◆ **WHAT YOU SHOULD DO**: Rescale the entries from the line holding "Open the Site Designer tab" through the end of the entries, inclusive, and give only those lines again, requests included. Multiply every coordinate in the answers by 2.5 and round to whole numbers with halves going up, leave all other numbers as they are, and omit the pictures.
━━━━━━━━━━━━━━━━━━━━
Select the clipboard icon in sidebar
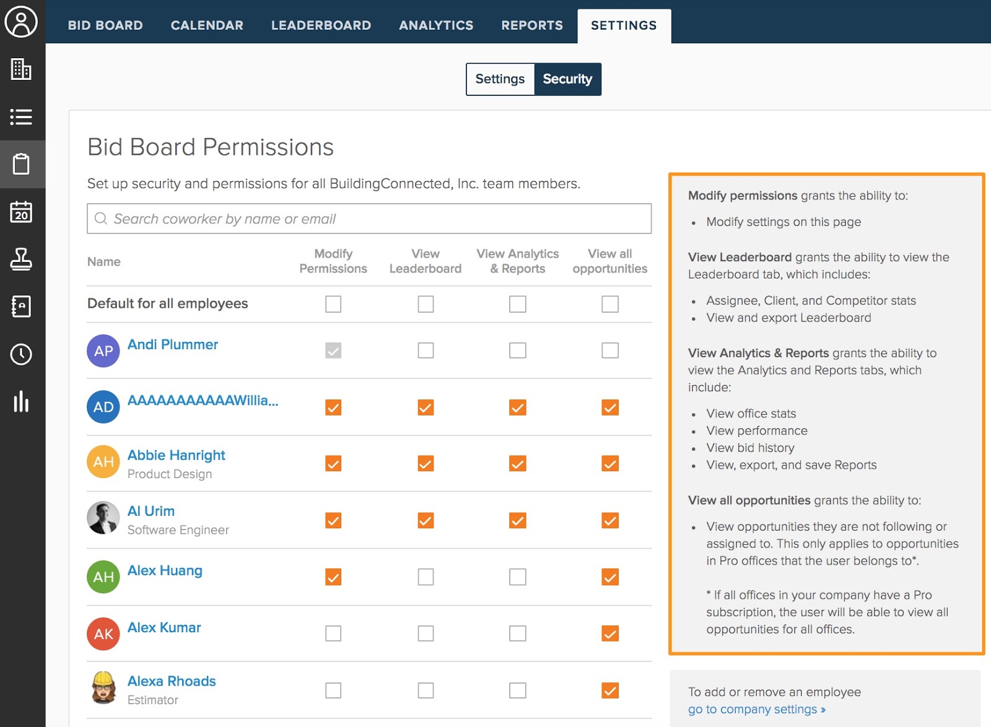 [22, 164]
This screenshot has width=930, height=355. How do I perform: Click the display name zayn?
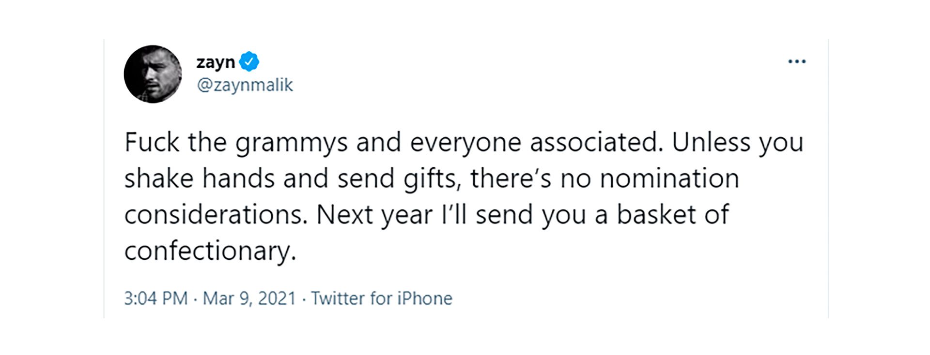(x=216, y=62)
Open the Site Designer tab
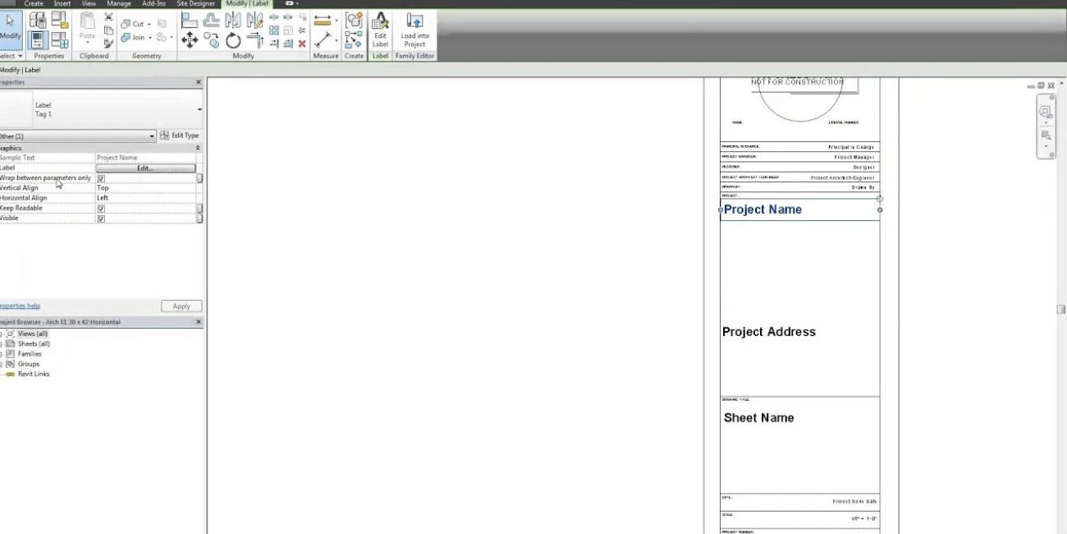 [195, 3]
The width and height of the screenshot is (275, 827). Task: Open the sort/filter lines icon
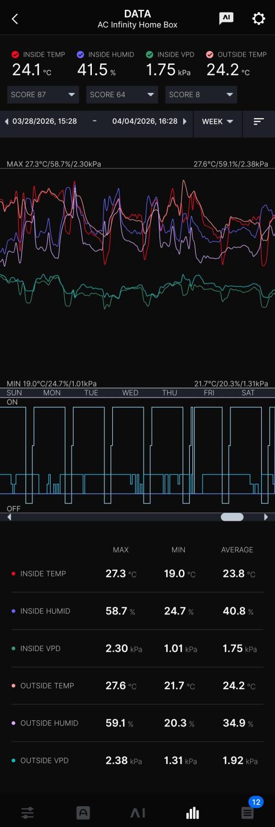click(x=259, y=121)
━━━━━━━━━━━━━━━━━━━━
◆ **SOLVED EXERCISE**:
Open the Site Designer tab
 [488, 8]
The width and height of the screenshot is (275, 827). Task: Open the sort/filter lines icon
click(x=648, y=303)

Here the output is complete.